TRA PARTENZE E RIPARTENZE di Marco Bucciantini
Quando hai finito i sogni devi inventare un argomento per passare l'ultimo mese di campionato. Solitamente, per piacevole abitudine, questo era il mese più saporito della Fiorentina. A maggio c'era il raccolto. Quest'anno saremo spettatori, e potrebbe essere chiaro presto, essendo nostra la domenica più rognosa, a Bergamo, campo assetato.
Così giochiamo al chi parte e al chi arriva, con le varianti del “peccato non è arrivato” e del “questo poteva anche non arrivare”, e “questo” è Felipe o Bolatti, dipende dai giorni. Circolano i nomi dei possibili acquisti, grossomodo un migliaio, e delle drammatiche cessioni. A novembre Jovetic era già razziato dai grandi club europei, adesso Vargas è già del Real Madrid, Frey è del Manchester, Mutu di almeno sei squadre dell'ex Unione sovietica e alla fine poi partirà solo Donadel, che non sa vivere il suo mestiere da precario e nell'andare e venire dal campo rende la metà. Senza contare che Prandelli è della Nazionale, anzi, no, della Juventus, e Della Valle è stufo.
Che gioco noioso.
Poi c'è l'altro gioco, Calciopoli. L'ultima volta che ci abbiamo giocato siamo rimasti fregati. Uso spesso un esempio crudo: la mafia e il pizzo. Noi pagammo il pizzo, ce lo chiesero per continuare a giocare, a lavorare. Noi lo pagammo e per la legge è reato, perché pagando si alimenta l'associazione a delinquere di stampo mafioso. Credo che fummo vittime, e le più penose: costretti a comprometterci per continuare a esistere. Adesso scopriamo l'acqua calda: l'estorsore (Moggi, i designatori, Mazzini) non bussò solo da noi, ma da chiunque avesse bisogno: la Rometta di allora, per esempio. E l'Inter non stette a guardare, e in qualche modo si fece sentire.

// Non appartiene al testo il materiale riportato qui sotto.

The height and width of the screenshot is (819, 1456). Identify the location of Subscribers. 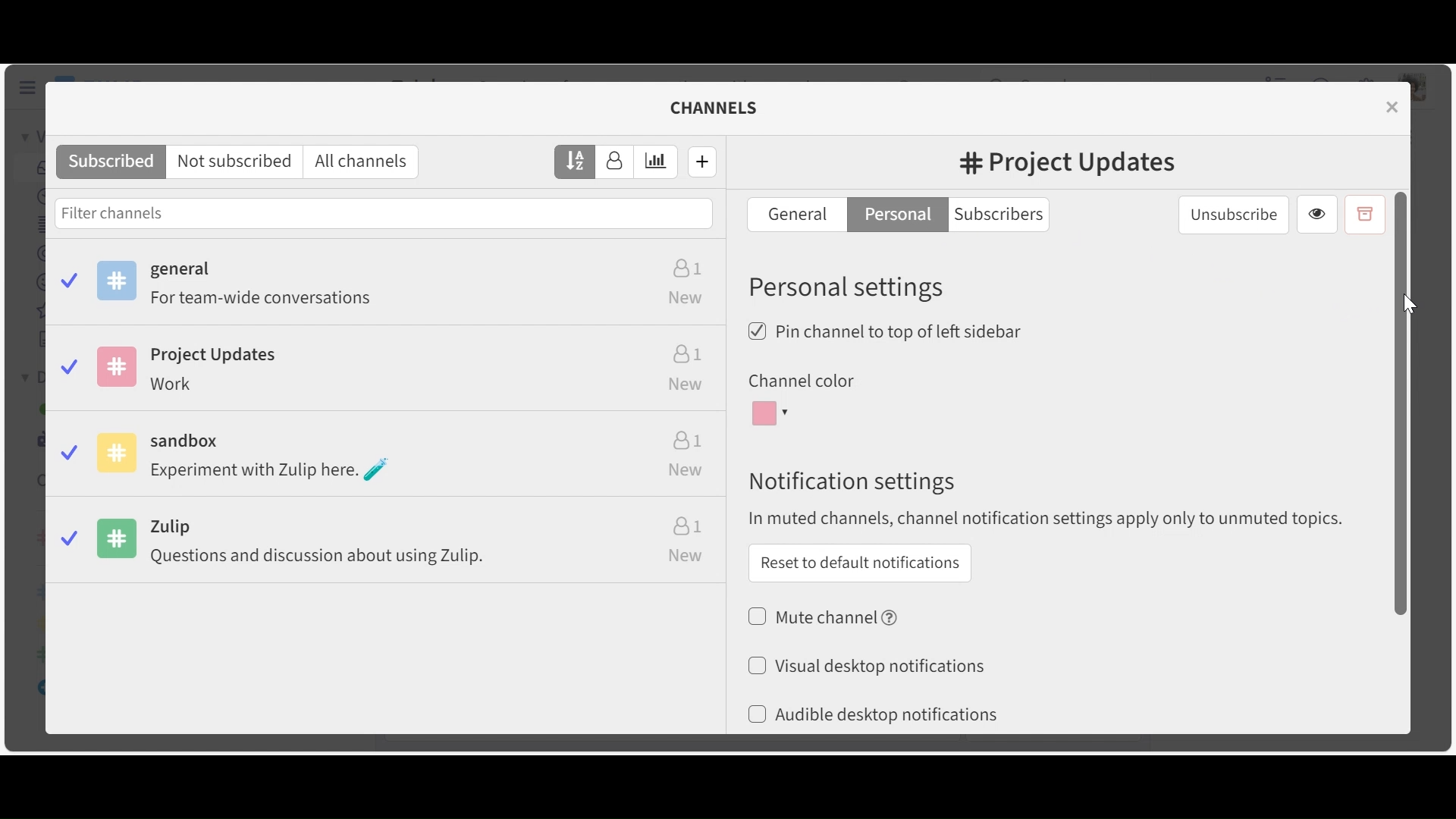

Ma il modo conta, e i modi di Facchetti e Moggi erano troppo differenti per assetare della stessa voglia di giustizia.
Quel sistema perverso non poteva salvare nessuno, se non le vittime sacrificali di sempre, le squadre piccole e disinteressate alla vittoria, e aggrappate alle elemosine per sopravvivere. Ma quel sistema lì aveva un ideatore, padre, padrone: Moggi e la Juventus. Loro andavano colpiti e ben più di quanto si fece. Invece le colpe furono ravvicinate. Quello fu il vero scandalo, e non che si salvarono la Roma e l'Inter. Semmai lo scandalo fu che nessuno risarcì il Bologna, retrocesso per buona pace di tutti: ma qualsiasi processo ha questo peccato di fondo: punisce i colpevoli, non risarcisce le vittime.
Infine c'è l'ultimo gioco, quello che continua a piacermi di più, ma che resta così marginale nei discorsi settimanali. Il pallone. Atalanta-Fiorentina, un incontro vero perché vera è la necessità dell'avversario di portarci via i punti. E vera è la nostra necessità di capire fino in fondo questa stagione, chi siamo, su chi puntare. C'è un salto di qualità da fare, dopo tutti quelli assimilati in questi anni: imparare a giocare sempre con l'atteggiamento mentale giusto. Trovare il passo della squadra di rango. Siamo stati capaci di grandi partite, quest'anno, spesso finite con eroiche sconfitte. Ma ci è mancata una dimensione, un incedere, una forza tranquilla che è quella che ti tiene su, sempre e comunque. A questo servono queste cinque partite: non so chi partirà, chi arriverà, chi sarà in panchina, chi in tribuna. Ma so che ripartiremo da dove saremo in grado di finire.